To begin with, build out a proof of concept using the below recommendations, to create a baseline of your capacity requirements. Once you’re ready to move to production, take into account the increased workload you’d expect. Here are some starting points for estimating compute and database requirements.
Kubernetes
When deploying Seqera Enterprise in a generic Kubernetes cluster we recommend starting with:
- 4 vCPU
- 7 GB nodes
This sizing recommendation is a basic starting point. Your requirements may vary significantly based on the number of pipelines, and number of concurrent processes, you have in mind. Consult the Kubernetes Configure pods and containers documentation for information about how to increase your resources.
Docker
When deploying Seqera Platform using Docker compose we recommend starting with:
- Instance size -
c5.2xlarge
- External DB Aurora V3 provisioned -
db.t3.medium
- External Redis -
cache.t2.micro
This sizing recommendation is a basic starting point. Your requirements may vary significantly based on the number of pipelines, and number of concurrent processes, you have in mind. Consult the Docker Resource constraints documentation for information about resource management in Docker.
AWS
When deploying Seqera Enterprise using AWS we recommend starting with:
- Amazon Machine Image (AMI): Amazon Linux 2023 Optimized
- Instance type:
c5a.2xlarge
with 8 CPUs and 16 GB RAM - A MySQL8 Community DB instance with minimum 2 vCPUs, 8 GB memory, and 30 GB SSD storage
This sizing recommendation is a basic starting point. Your requirements may vary significantly based on the number of pipelines, and number of concurrent processes, you have in mind. Consult the AWS Autoscaling documentation information about resource management in AWS.
Azure
When deploying Seqera Enterprise using Azure we recommend starting with:
- Azure Linux VM with default values
- At least 2 CPUS and 8 GB RAM
- Ubuntu Server 22.04 LTS - Gen2 image
- A MySQL8 Community DB instance with minimum 2 vCPUs, 8 GB memory, and 30 GB SSD storage
These autoscale for pipeline runs, but the sizing recommendation will be based on the workload and can vary significantly based on the number of pipelines, and number of concurrent processes, you have in mind. Consult the Azure autoscaling documentation for information about scaling in Azure.

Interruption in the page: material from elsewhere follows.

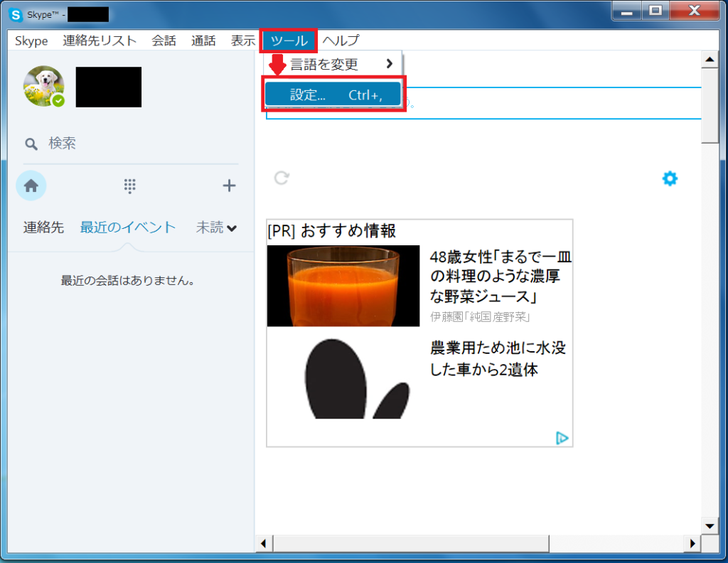Open ad settings via the gear icon

pyautogui.click(x=669, y=178)
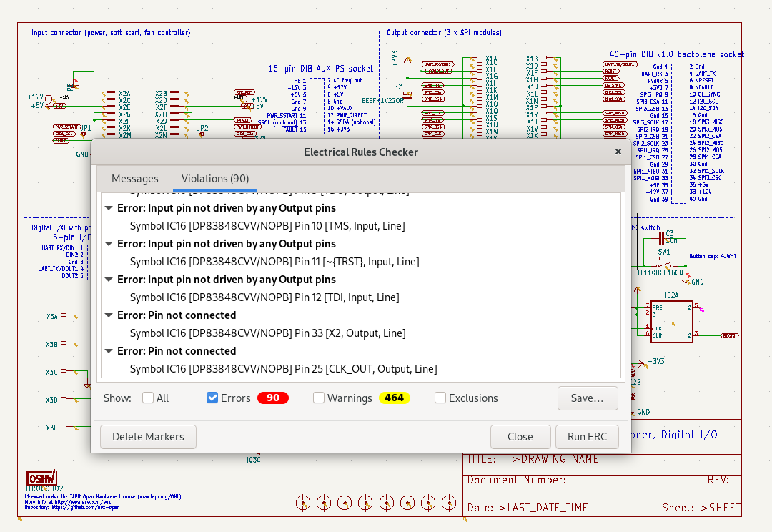Select the leftmost fiducial target marker

tap(303, 503)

Spot instance retry strategy
One way to mitigate issues is having a robust retry and resume strategy. Refer to our retry strategy tutorial for more information.

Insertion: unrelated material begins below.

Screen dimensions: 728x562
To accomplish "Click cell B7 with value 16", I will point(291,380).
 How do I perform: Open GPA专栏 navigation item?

Cost management and alerts
Managing your compute spend upfront is a critical part of your production deployment. Here are some best practices that we recommend:
- Utilize AWS Batch job tagging. This is facilitated by Nextflow's configuration and can be crucial in tracing costs back to specific pipelines. They can include dynamic variables and can be a valuable tool for helping diagnose and identify unexpected fees. This is especially helpful if you’re using Nextflow outside of Seqera Platform.
- Note that CloudWatch fees are not included in the cost estimate for runs.
Seqera Platform limitations
When cancelling large runs, make sure to check that all jobs were killed in your compute environment (ZOMBIE JOBS). Large runs sometimes leak jobs because Nextflow is killed before it can cancel all of them, which can lead to significant cost overruns.